The Road to Iruya

December 13th, 2006 by budgetmonkeydave

the Road to Iruya

After lunch we set off on the road to Iruya, an inaccesable and picturesque hamlet that has captured the heart of Argentina’s touring class. The road to Iruya is legendary, and involves 50 km of offroading over up to a 4000m high ridge and back down again. The road was a rocky dirt track, and crossed a few running streams, but we didn’t run into any particularly sticky situations and we were left to enjoy the scenery for the two hour drive.

After passing a few tiny herding settlements and the ocassional burro, we began to ascend the desolate landscape. As we topped the ridge we were treated with some amazing views into the Iruya’s Quebrada, a much steeper valley than that of Humahuaca. Clouds hung onto the opposing ridgetop; below, the mountains cascaded dramatically into a patchwork of simple green fields and a few lonely farm hamlets. Amazingly, these tiny settlements sat precariously close to the edge of cliffs that rose vertically from the mostly dry riverbed below. Further down the valley, countless ridges folded into a multishaded vista that completed the otherworldly scene. We snapped a few photos, knowing that they wouldn’t do justice to experience.

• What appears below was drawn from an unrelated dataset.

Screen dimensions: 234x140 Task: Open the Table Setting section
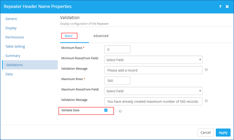click(x=15, y=46)
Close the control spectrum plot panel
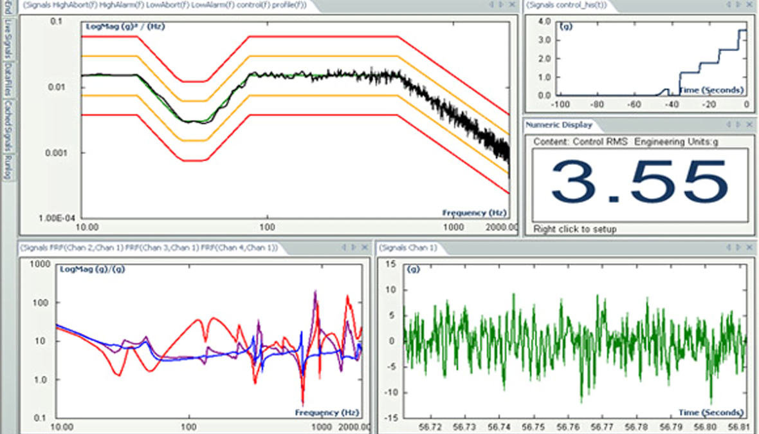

Then the hour-long descent down switchbacks and blind corners to Iruya itself, the first site of which is a picture perfect hilltop church nestled at the foot of an improbably steep rock face. In the background looms the rest of the canyon in all its splendor.

If there was a contest for the most beautiful Argentine village, Iruya would certainly be a string contender for the top spot. What it lacks in architectural beauty it makes up for in location. The setting really is about as dramatic as one could imagine. As you meander the steep cobblestone streets (the only thing to do anyway, especially during the extended afternoon siesta hours), you’re treated to the spectacle of the valley walls everywhere you look. Every direction brings a unique landscape. As the light changes throughout the day, different colors dance among the rock formations in an endless spectacle of light and texture.